I was half an hour late for the Tuesday night book club meeting because I got Horror Movie Lost due to the fact that my Mapquest directions were butt-cobbled together by blind, insidious elves and I am an idiot who did not remember to ask for my host's phone number. Luckily, just as the light was fading from the sky, I finally found the address, and the attendees were simply gracious and wonderful. We had an absolute blast despite my tardiness and my sweaty pits and the slightly-crazed look in my eye from driving around and around like a maniac looking for the correct turn.

I know I promised some Halloween-related photos last week; they're a little late, but Daisy insisted I show the world what a mean dog mom I can be.

The only way Daisy will let you brush her or pick dingleberries from her bum or put her spider Halloween hat on is if you lift her up onto the washing machine. This way, her mobility is completely dependent on you, the human. So is her dignity.
Two of our jack o'lanterns. Yes, we cheated and used patterns. Eight years ago I actually designed three original carving patterns. Do you know how much work that was? It was a nutty amount of work. Absolutely nutty.
The cartoony version of Vlad. Hey, is anyone watching HBO's True Blood? Did anyone else laugh hysterically after last night's episode like I did? (So ... Sam is a ... COLLIE?!?!)
Daisy, without her spider costume but with some of her dignity restored.

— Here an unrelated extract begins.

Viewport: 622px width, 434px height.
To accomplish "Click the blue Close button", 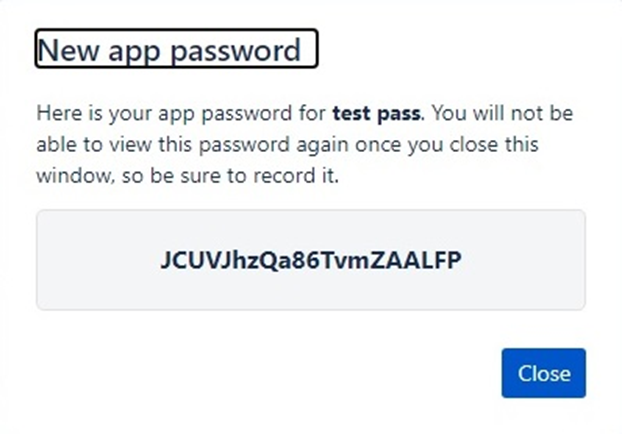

Daisy and I would like to wish everyone a Happy Election Day on Tuesday...I still remember my mom taking me into the voting booth with her when I was a kid--it felt like we were going into a curtained phone booth to turn into superheroes. I vaguely recall that she let me push a few of the buttons for her (we were probably the only family in our county to vote for Carter back in 1980), and now that I think about it, I may have been so enamored with the whole process that I 'played voting' with my Barbies afterwards. God only knows what THAT entailed.
So vote on November 4 (if you haven't already ... and don't forget to pee first and maybe pack a snack, in case the lines are long). Also, it's NaNoWriMo: National Novel Writing Month. Butt-in-chair, five to ten pages a day, and you'll have a novel by December first. Or, at the very least, a series of frustrated journal entries with chapters titled "What should I write about today?" (week one) or "BlahblahfartstinknothinginspiringpoopwhydidIdothistomyselfIhatewriting!" (week three). Have fun!